**Work to be completed:** Copy the entries below verbatim, starting at the line containing "Click the Appearance paintbrush icon" and ending at the line containing "coord(447,107)", both lines included.

**Listed entries:**
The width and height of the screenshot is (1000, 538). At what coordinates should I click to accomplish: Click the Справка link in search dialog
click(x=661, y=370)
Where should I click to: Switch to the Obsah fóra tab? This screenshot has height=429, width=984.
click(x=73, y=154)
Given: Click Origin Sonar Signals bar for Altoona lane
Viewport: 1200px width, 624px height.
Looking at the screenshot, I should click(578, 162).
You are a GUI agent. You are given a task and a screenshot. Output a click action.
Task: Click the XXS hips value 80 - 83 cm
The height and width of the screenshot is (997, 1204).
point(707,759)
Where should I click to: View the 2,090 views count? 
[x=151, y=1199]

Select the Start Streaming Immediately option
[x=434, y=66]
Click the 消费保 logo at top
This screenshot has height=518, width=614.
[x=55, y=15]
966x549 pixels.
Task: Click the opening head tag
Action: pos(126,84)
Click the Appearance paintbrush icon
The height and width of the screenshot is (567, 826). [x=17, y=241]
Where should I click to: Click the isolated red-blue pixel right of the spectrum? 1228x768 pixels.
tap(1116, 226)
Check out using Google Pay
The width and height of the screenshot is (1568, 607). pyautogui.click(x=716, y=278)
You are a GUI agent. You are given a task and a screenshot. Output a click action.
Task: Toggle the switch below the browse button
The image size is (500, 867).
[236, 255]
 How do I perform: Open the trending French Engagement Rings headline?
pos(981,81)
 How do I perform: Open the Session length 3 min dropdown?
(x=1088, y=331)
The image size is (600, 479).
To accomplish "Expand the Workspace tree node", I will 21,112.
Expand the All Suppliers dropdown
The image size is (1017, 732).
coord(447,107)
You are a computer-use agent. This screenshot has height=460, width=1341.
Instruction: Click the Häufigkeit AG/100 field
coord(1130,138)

**Exercise answer:**
Click the Appearance paintbrush icon
The height and width of the screenshot is (567, 826). [x=17, y=241]
Where should I click to: Click the isolated red-blue pixel right of the spectrum? 1228x768 pixels.
tap(1116, 226)
Check out using Google Pay
The width and height of the screenshot is (1568, 607). pyautogui.click(x=716, y=278)
You are a GUI agent. You are given a task and a screenshot. Output a click action.
Task: Toggle the switch below the browse button
The image size is (500, 867).
[236, 255]
 How do I perform: Open the trending French Engagement Rings headline?
pos(981,81)
 How do I perform: Open the Session length 3 min dropdown?
(x=1088, y=331)
The image size is (600, 479).
To accomplish "Expand the Workspace tree node", I will 21,112.
Expand the All Suppliers dropdown
The image size is (1017, 732).
coord(447,107)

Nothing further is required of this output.